The New King James Version puts an exclamation point after "preach the word." That is an emphatic command. That is what a true minister is to do—that is his job. Preach the Word!

Richard T. Ritenbaugh
Itching Ears

2 Timothy 4:7-8

The apostle had endured strong temptation and terrible persecutions. He had been faithful and had dedicated his life to doing good works, specifically preaching the gospel among the Gentiles. He was certain that he had indeed overcome and would be given his crown of victory and honor when Christ returned.

The crown of life consists of eternal, imperishable living! It represents victory over our earlier, perishable life of sin. In the Millennium and for all eternity, we will wear our crown of life as an emblem of victory, righteousness, and honor as befits those who have been obedient and faithful to Christ.

Martin G. Collins
The Crown of Life

Revelation 10:1

There is no break between Revelation 10 and 11. Whoever made these chapter breaks missed the very obvious flow from one to the next. The chapter break would have been better inserted at Revelation 11:15, when the seventh trumpet sounds. It would have made for a long chapter 10, but it would have kept similar material together. Perhaps Satan had a hand in this, because the original Bible did not have chapter breaks. Maybe the Devil was able to influence some scribe somewhere to do this and confuse the interpretation of these prophecies. I do not know. However, we need to see these chapters as a whole.
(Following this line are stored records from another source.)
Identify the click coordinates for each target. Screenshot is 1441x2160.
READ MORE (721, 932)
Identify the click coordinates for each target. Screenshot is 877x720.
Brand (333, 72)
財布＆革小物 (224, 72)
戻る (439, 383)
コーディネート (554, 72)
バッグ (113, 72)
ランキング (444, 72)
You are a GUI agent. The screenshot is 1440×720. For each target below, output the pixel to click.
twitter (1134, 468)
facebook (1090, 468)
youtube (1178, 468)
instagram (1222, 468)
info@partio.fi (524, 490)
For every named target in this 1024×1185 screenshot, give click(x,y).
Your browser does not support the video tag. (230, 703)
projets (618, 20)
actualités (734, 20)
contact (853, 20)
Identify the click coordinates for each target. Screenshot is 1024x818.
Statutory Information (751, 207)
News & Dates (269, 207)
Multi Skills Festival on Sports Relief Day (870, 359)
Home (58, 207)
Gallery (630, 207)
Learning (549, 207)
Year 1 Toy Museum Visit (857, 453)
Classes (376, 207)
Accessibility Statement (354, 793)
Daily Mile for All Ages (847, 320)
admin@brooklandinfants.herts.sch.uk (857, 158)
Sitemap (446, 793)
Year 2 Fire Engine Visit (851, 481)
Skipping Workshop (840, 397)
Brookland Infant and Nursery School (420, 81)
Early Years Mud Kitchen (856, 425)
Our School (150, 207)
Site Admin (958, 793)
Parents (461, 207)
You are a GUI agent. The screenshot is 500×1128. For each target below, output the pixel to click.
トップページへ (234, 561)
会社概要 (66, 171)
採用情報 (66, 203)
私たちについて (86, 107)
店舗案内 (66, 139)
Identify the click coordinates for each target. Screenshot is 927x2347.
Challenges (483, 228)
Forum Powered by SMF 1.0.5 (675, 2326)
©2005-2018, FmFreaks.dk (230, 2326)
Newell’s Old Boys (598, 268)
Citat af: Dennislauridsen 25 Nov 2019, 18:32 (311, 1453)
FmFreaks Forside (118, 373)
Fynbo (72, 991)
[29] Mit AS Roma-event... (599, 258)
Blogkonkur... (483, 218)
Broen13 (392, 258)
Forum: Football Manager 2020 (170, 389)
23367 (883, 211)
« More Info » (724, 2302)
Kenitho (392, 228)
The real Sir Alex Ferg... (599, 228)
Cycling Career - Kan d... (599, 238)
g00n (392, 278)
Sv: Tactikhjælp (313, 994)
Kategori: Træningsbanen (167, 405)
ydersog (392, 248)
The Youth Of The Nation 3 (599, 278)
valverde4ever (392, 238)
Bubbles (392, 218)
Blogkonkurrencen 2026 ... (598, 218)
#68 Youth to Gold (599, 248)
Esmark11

This section is what we could call "an inset chapter" or "an inset passage." It is a digression from the main flow of the chronology - the main flow of events. It takes time out to explain an important subject so we can get caught up and understand what is happening more fully. There are several of these in Revelation: Chapter 12 discusses Israel and the persecutions that come upon it - and later the church, the Israel of God (Galatians 6:16) - by Satan. Another well-known one is chapter 17, about the harlot that rides the Beast, and chapter 18 is the description of Babylon. These insets give us important prophetic information that we need to know.

It is important that we understand this point. The seven thunders and the eating of the little book in chapter 10, as well as the measuring of the Temple and the Two Witnesses in chapter 11, are all part of one major subject. What is this major subject? If we know what the seven thunders are, what eating the little book is, what measuring the Temple is, and what the preaching of the Two Witnesses is, then it becomes quite clear. What do they all have in common? The message and the preaching of that message.

Revelation chapters 10 and 11, then, are an inset passage on the preaching and work of the church - especially its leadership, those messengers God has called to proclaim His Word.